* _Instructions for the task_
In the records below, find each line with "field" and copy it.

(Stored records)

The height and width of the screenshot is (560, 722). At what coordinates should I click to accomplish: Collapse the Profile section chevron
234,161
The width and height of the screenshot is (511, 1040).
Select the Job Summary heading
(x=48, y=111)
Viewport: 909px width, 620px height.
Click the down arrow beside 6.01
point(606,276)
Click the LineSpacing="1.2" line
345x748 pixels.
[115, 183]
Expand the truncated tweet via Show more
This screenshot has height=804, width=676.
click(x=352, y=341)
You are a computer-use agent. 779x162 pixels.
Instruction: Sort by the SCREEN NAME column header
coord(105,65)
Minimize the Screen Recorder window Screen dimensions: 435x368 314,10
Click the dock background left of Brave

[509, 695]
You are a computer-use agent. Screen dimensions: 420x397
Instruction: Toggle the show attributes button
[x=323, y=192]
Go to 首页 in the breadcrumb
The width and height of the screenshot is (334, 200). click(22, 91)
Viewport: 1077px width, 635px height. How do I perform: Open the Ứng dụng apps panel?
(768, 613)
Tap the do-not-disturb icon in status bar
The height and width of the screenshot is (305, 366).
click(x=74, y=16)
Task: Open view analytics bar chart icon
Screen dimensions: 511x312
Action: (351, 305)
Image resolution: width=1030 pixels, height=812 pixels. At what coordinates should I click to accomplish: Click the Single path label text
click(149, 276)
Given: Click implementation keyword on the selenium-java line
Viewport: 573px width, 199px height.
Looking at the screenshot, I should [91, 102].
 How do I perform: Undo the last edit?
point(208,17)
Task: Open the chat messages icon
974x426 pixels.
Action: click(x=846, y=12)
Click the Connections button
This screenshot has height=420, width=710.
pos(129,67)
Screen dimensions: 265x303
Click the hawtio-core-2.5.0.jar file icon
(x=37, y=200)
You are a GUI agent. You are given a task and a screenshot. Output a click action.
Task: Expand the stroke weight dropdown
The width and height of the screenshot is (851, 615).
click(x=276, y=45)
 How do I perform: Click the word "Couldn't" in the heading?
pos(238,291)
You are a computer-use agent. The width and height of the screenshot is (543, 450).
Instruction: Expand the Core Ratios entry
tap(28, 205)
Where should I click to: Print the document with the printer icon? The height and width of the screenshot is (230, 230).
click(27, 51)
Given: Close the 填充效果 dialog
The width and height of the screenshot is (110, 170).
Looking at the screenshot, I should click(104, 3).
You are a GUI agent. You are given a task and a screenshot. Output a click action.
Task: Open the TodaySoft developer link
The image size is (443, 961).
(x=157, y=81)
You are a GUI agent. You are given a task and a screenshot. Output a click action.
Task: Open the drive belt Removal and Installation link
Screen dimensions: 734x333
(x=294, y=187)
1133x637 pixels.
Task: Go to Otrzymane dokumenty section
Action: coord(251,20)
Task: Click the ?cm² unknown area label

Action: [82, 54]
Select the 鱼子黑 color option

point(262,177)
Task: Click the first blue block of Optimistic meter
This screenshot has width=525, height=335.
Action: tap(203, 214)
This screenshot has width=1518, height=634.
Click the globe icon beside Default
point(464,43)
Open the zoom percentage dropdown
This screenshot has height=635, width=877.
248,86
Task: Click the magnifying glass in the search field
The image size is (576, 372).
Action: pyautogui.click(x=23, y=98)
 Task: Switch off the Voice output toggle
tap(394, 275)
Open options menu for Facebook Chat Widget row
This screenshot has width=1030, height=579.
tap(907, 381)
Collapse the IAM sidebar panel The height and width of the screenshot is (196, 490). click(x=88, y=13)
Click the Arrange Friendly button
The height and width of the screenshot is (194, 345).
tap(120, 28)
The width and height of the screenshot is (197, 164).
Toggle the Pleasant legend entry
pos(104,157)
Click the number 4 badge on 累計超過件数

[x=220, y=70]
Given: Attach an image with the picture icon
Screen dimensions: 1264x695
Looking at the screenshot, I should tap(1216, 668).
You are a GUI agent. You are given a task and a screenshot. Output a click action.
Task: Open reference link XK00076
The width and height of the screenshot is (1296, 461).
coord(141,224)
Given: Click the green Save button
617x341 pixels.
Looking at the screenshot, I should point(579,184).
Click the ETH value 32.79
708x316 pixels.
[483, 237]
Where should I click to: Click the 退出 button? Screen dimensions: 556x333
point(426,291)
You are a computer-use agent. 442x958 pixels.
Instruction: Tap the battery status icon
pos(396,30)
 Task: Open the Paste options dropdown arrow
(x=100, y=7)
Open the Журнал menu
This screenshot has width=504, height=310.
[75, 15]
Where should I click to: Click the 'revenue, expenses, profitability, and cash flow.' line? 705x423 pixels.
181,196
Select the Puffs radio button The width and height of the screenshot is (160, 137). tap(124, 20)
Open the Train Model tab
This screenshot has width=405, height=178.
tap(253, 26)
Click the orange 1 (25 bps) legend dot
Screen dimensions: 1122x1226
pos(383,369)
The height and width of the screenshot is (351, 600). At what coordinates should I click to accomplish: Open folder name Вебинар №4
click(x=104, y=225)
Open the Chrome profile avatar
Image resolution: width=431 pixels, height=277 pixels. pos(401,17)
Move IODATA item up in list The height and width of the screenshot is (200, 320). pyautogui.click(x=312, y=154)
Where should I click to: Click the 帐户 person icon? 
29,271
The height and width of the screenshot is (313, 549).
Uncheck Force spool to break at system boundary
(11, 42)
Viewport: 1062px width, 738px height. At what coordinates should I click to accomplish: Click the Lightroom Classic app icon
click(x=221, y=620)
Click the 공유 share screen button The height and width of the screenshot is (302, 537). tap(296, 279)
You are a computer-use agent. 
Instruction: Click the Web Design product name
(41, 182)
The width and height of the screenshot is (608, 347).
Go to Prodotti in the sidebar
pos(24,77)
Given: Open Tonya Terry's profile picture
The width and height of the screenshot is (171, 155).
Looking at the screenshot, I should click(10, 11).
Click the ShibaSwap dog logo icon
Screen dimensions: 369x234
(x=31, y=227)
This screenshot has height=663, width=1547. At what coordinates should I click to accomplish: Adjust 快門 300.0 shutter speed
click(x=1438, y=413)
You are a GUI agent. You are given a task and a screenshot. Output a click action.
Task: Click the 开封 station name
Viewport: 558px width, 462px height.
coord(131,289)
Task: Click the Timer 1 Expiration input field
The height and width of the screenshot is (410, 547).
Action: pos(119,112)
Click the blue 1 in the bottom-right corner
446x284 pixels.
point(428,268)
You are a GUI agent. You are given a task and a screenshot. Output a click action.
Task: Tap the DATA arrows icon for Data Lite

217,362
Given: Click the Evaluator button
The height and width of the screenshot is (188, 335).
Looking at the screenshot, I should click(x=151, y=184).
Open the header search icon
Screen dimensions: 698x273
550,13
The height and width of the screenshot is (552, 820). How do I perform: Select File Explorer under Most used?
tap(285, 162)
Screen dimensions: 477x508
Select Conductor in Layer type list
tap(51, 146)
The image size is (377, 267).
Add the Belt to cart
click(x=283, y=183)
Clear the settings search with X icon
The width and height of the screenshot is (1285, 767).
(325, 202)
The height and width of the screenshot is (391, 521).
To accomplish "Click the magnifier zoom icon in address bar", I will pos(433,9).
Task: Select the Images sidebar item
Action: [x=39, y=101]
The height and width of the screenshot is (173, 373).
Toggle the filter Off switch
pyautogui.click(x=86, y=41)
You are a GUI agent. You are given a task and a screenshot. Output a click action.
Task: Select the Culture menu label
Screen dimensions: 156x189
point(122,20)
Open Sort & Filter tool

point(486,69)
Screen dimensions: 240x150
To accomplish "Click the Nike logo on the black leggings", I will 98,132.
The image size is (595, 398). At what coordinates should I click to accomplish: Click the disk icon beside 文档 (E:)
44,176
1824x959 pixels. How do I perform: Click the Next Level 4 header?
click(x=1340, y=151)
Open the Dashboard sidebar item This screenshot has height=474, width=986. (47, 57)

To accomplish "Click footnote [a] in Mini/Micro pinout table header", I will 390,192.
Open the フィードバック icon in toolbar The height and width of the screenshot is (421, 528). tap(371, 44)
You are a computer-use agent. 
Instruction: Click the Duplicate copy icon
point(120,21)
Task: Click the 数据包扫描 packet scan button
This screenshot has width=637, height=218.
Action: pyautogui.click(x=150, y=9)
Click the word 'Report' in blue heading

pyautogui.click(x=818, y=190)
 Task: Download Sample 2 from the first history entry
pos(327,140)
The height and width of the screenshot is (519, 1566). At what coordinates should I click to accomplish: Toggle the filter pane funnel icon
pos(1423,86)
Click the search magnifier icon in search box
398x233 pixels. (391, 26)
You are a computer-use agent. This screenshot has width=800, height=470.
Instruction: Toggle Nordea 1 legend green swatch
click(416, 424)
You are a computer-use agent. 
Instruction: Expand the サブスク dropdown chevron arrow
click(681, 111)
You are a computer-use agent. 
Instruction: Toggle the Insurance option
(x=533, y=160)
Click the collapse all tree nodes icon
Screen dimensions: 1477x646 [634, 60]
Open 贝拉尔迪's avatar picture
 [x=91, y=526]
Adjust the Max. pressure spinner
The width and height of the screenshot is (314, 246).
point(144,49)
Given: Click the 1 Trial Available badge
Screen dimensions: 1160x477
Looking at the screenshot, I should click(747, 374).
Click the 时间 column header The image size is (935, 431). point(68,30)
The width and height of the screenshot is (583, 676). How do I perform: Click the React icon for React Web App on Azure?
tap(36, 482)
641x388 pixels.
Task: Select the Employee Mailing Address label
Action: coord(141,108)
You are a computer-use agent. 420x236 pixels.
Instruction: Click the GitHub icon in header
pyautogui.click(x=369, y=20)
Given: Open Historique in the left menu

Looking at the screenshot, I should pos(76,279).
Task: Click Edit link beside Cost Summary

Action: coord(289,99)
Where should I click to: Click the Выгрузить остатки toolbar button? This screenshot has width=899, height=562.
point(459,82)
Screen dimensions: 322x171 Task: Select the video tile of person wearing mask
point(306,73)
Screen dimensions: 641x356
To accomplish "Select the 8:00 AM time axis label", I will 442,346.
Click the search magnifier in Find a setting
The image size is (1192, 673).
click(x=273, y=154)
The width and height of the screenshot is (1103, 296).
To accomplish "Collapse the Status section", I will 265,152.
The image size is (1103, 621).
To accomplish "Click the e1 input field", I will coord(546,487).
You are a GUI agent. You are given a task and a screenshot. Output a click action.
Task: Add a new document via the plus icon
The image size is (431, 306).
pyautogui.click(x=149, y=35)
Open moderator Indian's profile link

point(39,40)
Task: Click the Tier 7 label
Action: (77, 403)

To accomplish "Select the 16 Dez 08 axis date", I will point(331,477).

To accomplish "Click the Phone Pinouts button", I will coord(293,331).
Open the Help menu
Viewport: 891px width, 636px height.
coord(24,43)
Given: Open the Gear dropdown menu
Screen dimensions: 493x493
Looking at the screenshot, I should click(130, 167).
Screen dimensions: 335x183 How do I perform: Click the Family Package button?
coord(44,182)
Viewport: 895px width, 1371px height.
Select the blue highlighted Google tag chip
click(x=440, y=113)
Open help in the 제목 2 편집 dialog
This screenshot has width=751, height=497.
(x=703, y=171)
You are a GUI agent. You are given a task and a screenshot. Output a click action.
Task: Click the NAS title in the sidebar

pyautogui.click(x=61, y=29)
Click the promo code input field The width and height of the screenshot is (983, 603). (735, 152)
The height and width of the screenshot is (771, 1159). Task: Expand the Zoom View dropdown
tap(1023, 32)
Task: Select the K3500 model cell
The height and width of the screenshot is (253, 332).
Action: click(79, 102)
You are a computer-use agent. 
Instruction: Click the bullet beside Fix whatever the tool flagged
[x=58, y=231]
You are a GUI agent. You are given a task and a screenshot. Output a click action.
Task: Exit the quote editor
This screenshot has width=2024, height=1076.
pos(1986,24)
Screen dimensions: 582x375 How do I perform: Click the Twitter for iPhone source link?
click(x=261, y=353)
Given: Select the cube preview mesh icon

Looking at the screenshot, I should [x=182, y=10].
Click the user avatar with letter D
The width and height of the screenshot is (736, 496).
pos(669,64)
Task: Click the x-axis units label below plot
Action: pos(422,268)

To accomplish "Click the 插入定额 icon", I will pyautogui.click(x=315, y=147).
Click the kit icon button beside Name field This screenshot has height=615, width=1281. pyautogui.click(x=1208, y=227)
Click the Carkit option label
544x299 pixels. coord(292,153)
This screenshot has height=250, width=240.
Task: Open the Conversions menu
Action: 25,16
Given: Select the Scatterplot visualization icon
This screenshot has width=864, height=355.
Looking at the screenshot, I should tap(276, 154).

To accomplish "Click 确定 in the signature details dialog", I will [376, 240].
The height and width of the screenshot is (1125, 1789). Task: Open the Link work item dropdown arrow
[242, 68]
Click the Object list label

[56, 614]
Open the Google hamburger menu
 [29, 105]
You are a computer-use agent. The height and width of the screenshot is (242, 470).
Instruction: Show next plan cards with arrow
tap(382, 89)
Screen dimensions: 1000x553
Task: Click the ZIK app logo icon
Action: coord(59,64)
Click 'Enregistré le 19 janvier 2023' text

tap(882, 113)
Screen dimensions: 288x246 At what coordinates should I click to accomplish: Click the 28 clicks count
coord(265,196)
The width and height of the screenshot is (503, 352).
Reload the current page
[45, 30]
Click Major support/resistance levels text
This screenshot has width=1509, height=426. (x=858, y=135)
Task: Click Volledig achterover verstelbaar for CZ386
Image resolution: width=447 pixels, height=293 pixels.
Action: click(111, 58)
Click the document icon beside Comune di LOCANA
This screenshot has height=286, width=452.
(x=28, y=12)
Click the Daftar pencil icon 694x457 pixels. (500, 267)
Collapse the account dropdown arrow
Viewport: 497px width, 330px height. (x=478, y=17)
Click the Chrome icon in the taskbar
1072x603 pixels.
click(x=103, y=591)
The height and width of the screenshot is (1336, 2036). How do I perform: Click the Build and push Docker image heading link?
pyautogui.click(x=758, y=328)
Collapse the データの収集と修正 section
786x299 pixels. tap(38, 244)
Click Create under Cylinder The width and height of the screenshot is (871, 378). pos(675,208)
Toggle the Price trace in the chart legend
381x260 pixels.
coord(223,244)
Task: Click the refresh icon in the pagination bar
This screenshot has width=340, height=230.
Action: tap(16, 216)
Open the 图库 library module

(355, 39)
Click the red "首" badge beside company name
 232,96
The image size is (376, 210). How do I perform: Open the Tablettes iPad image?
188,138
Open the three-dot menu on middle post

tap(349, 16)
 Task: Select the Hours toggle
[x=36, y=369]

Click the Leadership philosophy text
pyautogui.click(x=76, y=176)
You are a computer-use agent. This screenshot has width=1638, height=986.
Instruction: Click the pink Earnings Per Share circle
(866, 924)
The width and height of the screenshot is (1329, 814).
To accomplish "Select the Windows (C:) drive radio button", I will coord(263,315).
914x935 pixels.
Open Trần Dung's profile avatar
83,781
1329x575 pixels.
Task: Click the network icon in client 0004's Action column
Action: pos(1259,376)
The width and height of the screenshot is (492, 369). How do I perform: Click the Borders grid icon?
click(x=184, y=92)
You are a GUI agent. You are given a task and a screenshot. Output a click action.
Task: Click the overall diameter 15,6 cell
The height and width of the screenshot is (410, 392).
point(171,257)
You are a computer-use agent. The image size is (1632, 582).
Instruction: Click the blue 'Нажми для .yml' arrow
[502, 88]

* _Output of the exercise_
Task: Click the magnifying glass in the search field
Task: Click the Timer 1 Expiration input field
To accomplish "Click the e1 input field", I will coord(546,487).
Click the promo code input field The width and height of the screenshot is (983, 603). (735, 152)
Click the kit icon button beside Name field This screenshot has height=615, width=1281. pyautogui.click(x=1208, y=227)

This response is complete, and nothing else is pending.